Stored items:

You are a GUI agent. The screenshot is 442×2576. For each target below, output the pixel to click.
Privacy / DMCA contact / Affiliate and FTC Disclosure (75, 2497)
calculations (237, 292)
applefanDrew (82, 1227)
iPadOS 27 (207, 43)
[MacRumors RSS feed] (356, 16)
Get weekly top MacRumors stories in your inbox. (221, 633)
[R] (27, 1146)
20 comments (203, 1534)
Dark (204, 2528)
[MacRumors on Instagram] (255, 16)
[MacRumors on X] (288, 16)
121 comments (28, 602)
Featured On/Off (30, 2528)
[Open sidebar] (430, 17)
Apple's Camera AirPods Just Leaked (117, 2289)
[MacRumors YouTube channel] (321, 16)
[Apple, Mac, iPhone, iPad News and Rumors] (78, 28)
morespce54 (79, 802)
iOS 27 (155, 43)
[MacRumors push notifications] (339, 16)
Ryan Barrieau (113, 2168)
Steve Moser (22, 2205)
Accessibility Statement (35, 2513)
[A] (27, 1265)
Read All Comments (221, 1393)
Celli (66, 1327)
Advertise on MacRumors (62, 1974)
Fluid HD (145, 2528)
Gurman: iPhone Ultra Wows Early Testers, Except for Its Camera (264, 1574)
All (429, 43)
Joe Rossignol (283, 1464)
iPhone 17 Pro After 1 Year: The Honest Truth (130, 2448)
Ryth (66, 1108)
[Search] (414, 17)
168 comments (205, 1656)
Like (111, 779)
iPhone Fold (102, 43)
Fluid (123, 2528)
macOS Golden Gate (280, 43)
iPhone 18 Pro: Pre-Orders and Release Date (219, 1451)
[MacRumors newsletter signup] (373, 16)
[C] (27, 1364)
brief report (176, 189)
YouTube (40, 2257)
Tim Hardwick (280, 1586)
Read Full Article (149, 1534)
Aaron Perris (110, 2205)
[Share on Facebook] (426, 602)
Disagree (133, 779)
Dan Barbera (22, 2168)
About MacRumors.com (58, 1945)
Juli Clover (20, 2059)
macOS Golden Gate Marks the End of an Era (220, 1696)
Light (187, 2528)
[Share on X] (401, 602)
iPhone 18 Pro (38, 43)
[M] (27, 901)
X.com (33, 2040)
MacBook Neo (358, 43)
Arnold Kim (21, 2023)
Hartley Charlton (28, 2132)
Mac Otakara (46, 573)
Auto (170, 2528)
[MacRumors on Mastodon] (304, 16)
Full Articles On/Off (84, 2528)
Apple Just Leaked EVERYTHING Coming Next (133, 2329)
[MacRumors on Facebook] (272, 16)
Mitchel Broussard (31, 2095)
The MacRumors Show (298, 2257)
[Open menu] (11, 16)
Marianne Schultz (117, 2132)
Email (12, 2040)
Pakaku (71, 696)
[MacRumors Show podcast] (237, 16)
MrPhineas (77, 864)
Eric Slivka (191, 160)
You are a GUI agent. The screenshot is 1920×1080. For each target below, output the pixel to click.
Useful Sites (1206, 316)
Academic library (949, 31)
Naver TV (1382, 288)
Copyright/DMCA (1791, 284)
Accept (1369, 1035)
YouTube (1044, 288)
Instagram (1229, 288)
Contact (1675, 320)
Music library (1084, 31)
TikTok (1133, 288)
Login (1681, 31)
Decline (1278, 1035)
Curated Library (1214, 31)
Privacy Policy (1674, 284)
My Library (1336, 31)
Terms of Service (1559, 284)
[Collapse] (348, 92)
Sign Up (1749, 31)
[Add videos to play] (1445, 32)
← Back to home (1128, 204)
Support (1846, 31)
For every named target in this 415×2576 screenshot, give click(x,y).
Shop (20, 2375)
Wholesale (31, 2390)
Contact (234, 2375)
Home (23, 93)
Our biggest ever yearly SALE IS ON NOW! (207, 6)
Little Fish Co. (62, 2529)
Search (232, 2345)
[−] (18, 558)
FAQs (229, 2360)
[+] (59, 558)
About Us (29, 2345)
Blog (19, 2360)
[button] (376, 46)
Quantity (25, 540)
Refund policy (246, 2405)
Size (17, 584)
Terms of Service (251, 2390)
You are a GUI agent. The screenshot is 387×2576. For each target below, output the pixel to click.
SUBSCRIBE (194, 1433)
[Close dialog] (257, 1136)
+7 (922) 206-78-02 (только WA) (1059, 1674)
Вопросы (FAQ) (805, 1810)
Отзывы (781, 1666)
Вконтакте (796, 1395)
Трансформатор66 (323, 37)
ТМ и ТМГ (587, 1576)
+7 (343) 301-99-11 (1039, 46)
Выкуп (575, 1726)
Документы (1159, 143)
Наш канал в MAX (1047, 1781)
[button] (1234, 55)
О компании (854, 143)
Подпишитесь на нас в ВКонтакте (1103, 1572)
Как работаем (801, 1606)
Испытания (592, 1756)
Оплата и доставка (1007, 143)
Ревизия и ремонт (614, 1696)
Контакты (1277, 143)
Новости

*Problem description*. All of the entries above need to be output again exactly.

*Answer section*.
You are a GUI agent. The screenshot is 442×2576. For each target below, output the pixel to click.
Privacy / DMCA contact / Affiliate and FTC Disclosure (75, 2497)
calculations (237, 292)
applefanDrew (82, 1227)
iPadOS 27 (207, 43)
[MacRumors RSS feed] (356, 16)
Get weekly top MacRumors stories in your inbox. (221, 633)
[R] (27, 1146)
20 comments (203, 1534)
Dark (204, 2528)
[MacRumors on Instagram] (255, 16)
[MacRumors on X] (288, 16)
121 comments (28, 602)
Featured On/Off (30, 2528)
[Open sidebar] (430, 17)
Apple's Camera AirPods Just Leaked (117, 2289)
[MacRumors YouTube channel] (321, 16)
[Apple, Mac, iPhone, iPad News and Rumors] (78, 28)
morespce54 (79, 802)
iOS 27 (155, 43)
[MacRumors push notifications] (339, 16)
Ryan Barrieau (113, 2168)
Steve Moser (22, 2205)
Accessibility Statement (35, 2513)
[A] (27, 1265)
Read All Comments (221, 1393)
Celli (66, 1327)
Advertise on MacRumors (62, 1974)
Fluid HD (145, 2528)
Gurman: iPhone Ultra Wows Early Testers, Except for Its Camera (264, 1574)
All (429, 43)
Joe Rossignol (283, 1464)
iPhone 17 Pro After 1 Year: The Honest Truth (130, 2448)
Ryth (66, 1108)
[Search] (414, 17)
168 comments (205, 1656)
Like (111, 779)
iPhone Fold (102, 43)
Fluid (123, 2528)
macOS Golden Gate (280, 43)
iPhone 18 Pro: Pre-Orders and Release Date (219, 1451)
[MacRumors newsletter signup] (373, 16)
[C] (27, 1364)
brief report (176, 189)
YouTube (40, 2257)
Tim Hardwick (280, 1586)
Read Full Article (149, 1534)
Aaron Perris (110, 2205)
[Share on Facebook] (426, 602)
Disagree (133, 779)
Dan Barbera (22, 2168)
About MacRumors.com (58, 1945)
Juli Clover (20, 2059)
macOS Golden Gate Marks the End of an Era (220, 1696)
Light (187, 2528)
[Share on X] (401, 602)
iPhone 18 Pro (38, 43)
[M] (27, 901)
X.com (33, 2040)
MacBook Neo (358, 43)
Arnold Kim (21, 2023)
Hartley Charlton (28, 2132)
Mac Otakara (46, 573)
Auto (170, 2528)
[MacRumors on Mastodon] (304, 16)
Full Articles On/Off (84, 2528)
Apple Just Leaked EVERYTHING Coming Next (133, 2329)
[MacRumors on Facebook] (272, 16)
Mitchel Broussard (31, 2095)
The MacRumors Show (298, 2257)
[Open menu] (11, 16)
Marianne Schultz (117, 2132)
Email (12, 2040)
Pakaku (71, 696)
[MacRumors Show podcast] (237, 16)
MrPhineas (77, 864)
Eric Slivka (191, 160)
You are a GUI agent. The screenshot is 1920×1080. For each target below, output the pixel to click.
Useful Sites (1206, 316)
Academic library (949, 31)
Naver TV (1382, 288)
Copyright/DMCA (1791, 284)
Accept (1369, 1035)
YouTube (1044, 288)
Instagram (1229, 288)
Contact (1675, 320)
Music library (1084, 31)
TikTok (1133, 288)
Login (1681, 31)
Decline (1278, 1035)
Curated Library (1214, 31)
Privacy Policy (1674, 284)
My Library (1336, 31)
Terms of Service (1559, 284)
[Collapse] (348, 92)
Sign Up (1749, 31)
[Add videos to play] (1445, 32)
← Back to home (1128, 204)
Support (1846, 31)
For every named target in this 415×2576 screenshot, give click(x,y).
Shop (20, 2375)
Wholesale (31, 2390)
Contact (234, 2375)
Home (23, 93)
Our biggest ever yearly SALE IS ON NOW! (207, 6)
Little Fish Co. (62, 2529)
Search (232, 2345)
[−] (18, 558)
FAQs (229, 2360)
[+] (59, 558)
About Us (29, 2345)
Blog (19, 2360)
[button] (376, 46)
Quantity (25, 540)
Refund policy (246, 2405)
Size (17, 584)
Terms of Service (251, 2390)
You are a GUI agent. The screenshot is 387×2576. For each target below, output the pixel to click.
SUBSCRIBE (194, 1433)
[Close dialog] (257, 1136)
+7 (922) 206-78-02 (только WA) (1059, 1674)
Вопросы (FAQ) (805, 1810)
Отзывы (781, 1666)
Вконтакте (796, 1395)
Трансформатор66 (323, 37)
ТМ и ТМГ (587, 1576)
+7 (343) 301-99-11 (1039, 46)
Выкуп (575, 1726)
Документы (1159, 143)
Наш канал в MAX (1047, 1781)
[button] (1234, 55)
О компании (854, 143)
Подпишитесь на нас в ВКонтакте (1103, 1572)
Как работаем (801, 1606)
Испытания (592, 1756)
Оплата и доставка (1007, 143)
Ревизия и ремонт (614, 1696)
Контакты (1277, 143)
Новости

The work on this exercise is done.